# DriverManager.getConnection() Hilfe! (MS SQL!)



## MasterLowi (26. Jul 2008)

_Hallo,

ich bin noch neu in dem Board, und ich entschuldige mich jetzt schonmal für die viell dumme Frage  

Ich habe folgendes Problem

/*Ich habe mir ein Programm geschrieben, mit dem ich auf eine MS SQL Datenbank zugreifen kann.
Beim Verbindungsaufbau muss man natürlich einige Exceptions via try&catch oder in der methode oben definieren.

Das GUI läuft perfekt, nur wenn ich eine Fehlerhafte eingabe mache (was dann natürlich eine Exception auslöst) wird das GUI einfach geschlossen.

Wie kann ich es managen, das mir die Exception im GUI in einem Textfeld ausgegeben wird, oder ein Popup kommt, und sich das GUI nicht einfach schliesst?_
*/ *ERLEDIGT!!*

Noch eine kleine weitere Frage:
Ich habe mehrere Datenbanken.

Die Verbindung zur DB erzeuge ich via:


```
dbVerbindung = DriverManager.getConnection("jdbc:microsoft:sqlserver://" + dbip,dbuser,dbpw);
```

Jetzt stellt sich mir nur die Frage, wie ich dann eine DB auswählen kann?
Die Verbindung zum SQL Server steht, und er wählt auch eine DB aus, und zwar die erste die er findet.
Wie kann ich es in Java umsetzten, das ich eine andere DB auswählen lasse?#

Schonmal vielen Dank im Voraus!


----------



## André Uhres (27. Jul 2008)

1. Exception auffangen (catch) und Fehlermeldung ausgeben.
2. Siehe http://wiki.byte-welt.net/wiki/Datenbankverbindung_(Java)#MS_SQL_Server


----------



## MasterLowi (27. Jul 2008)

ah ok sry jungs des mit den exceptions hat sich erledigt
hatte bei einer catch methode System.exit stehen. habs überlesen

jetzt bleibt nur noch die frage offen mit der datenbank wahl

wenn ich folgenden code schreibe:


```
dbVerbindung = DriverManager.getConnection("jdbc:microsoft:sqlserver://" + dbip ; databaseName="ACCOUNT" , dbuser , dbpw);
```

sagt er mir das die methode databaseName nicht gefunden wurde


----------



## André Uhres (27. Jul 2008)

Die Methode getConnection erwartet einen (oder drei) String. Beispiel:
Connection con = DriverManager.getConnection("jdbc:sqlserver://<server>\\<instanz>;databaseName=<datenbank>","Benutzer","Passwort");
In deinem Beispiel muss der Compiler annehmen, daß nach dem ; das Statement beendet ist:
dbVerbindung = DriverManager.getConnection("jdbc:microsoft:sqlserver://" + dbip ;


----------



## MasterLowi (27. Jul 2008)

ja das hab ich mir auch schon gedacht, aber mein sql server ist auf localhost, also:


```
Connection con = DriverManager.getConnection("jdbc:sqlserver://127.0.0.1:1433");
```

dann muss ich noch dbuser und dbpw angeben, also erweiter ich den code:



```
Connection con = DriverManager.getConnection("jdbc:sqlserver://127.0.0.1:1433","Benutzer","Passwort");
```

so, jetzt will ich aber auf eine bestimmte Datenbank zugreifen.

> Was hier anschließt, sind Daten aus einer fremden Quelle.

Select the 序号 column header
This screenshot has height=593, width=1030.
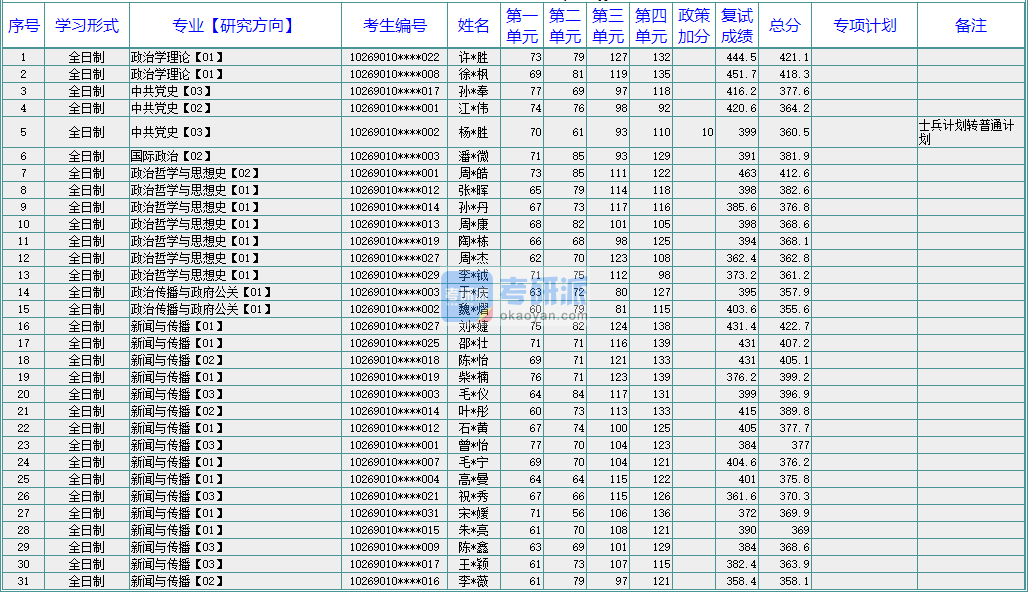(22, 26)
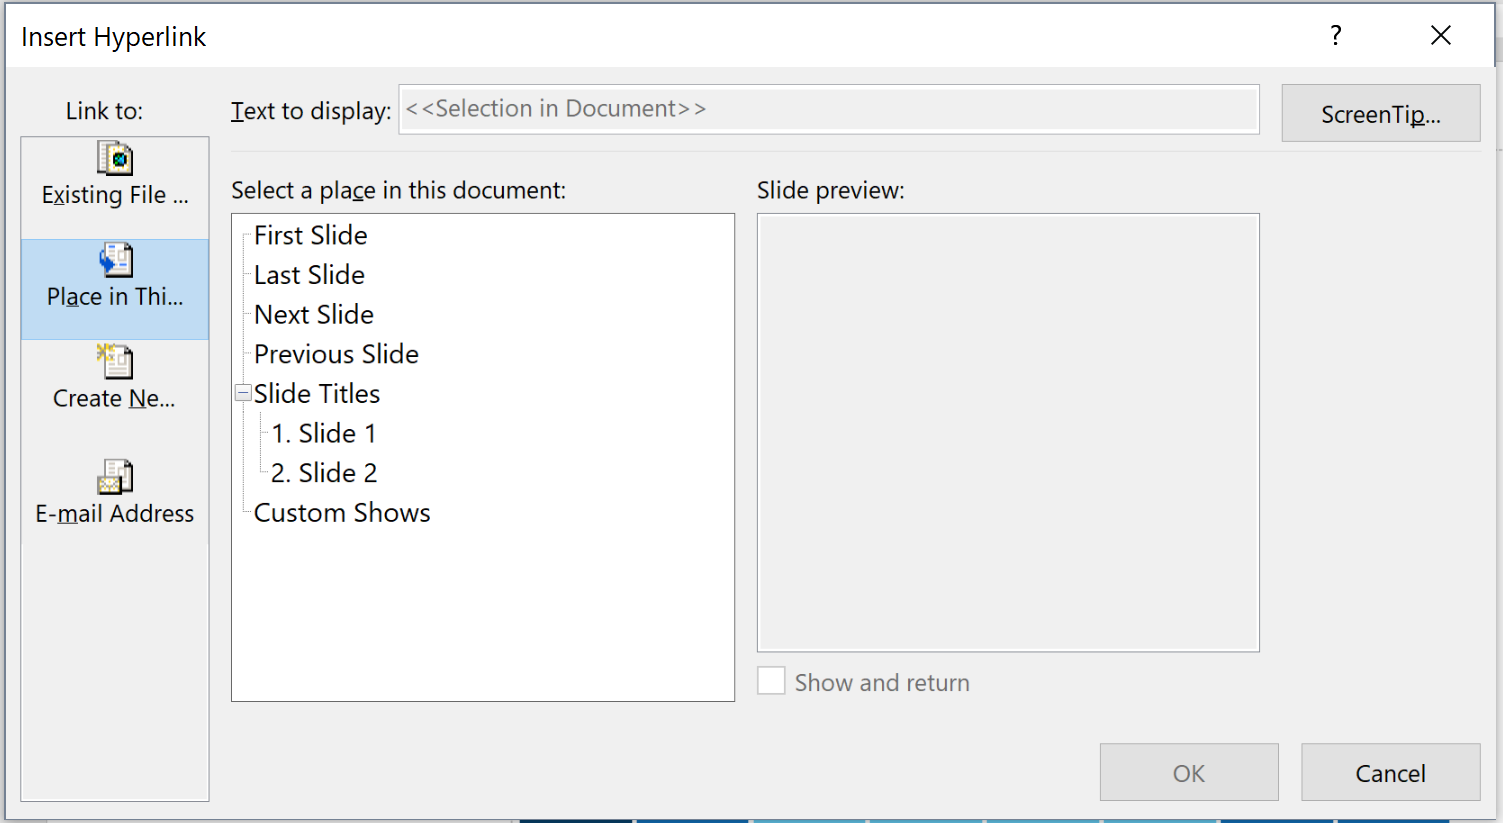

Auf meinem SQL Datenbank server 127.0.0.1:1433 sind mehrere Datenbanken.

Wie muss ich meinen Code oben jetzt verändern, damit er noch eine bestimmte Datenbank auswählt?
z.B.: habe ich 4 Datenbanken auf meinem Server: DB "A", DB "B", DB "C" & DB "D"
wenn ich die Verbindung so wie oben geschrieben aufbaue, geht er automatisch in die DB "A" (ich schätze weil sie als 1. oben steht).
Wie kann ich ihm aber sagen, er soll bitte in DB "D" gehen?

Vielen Dank im Voraus!


----------



## André Uhres (27. Jul 2008)

Connection con = DriverManager.getConnection("jdbc:sqlserver://127.0.0.1:1433;databaseName=D","Benutzer","Passwort");


----------



## MasterLowi (27. Jul 2008)

oh man ich bin so dumm, warum bestraft mich keiner.
es geht. Vielen dank für deine mühe!
nochmal herzlichen dank!
hier wird einem wirklich geholfen!  :toll:  :toll:


----------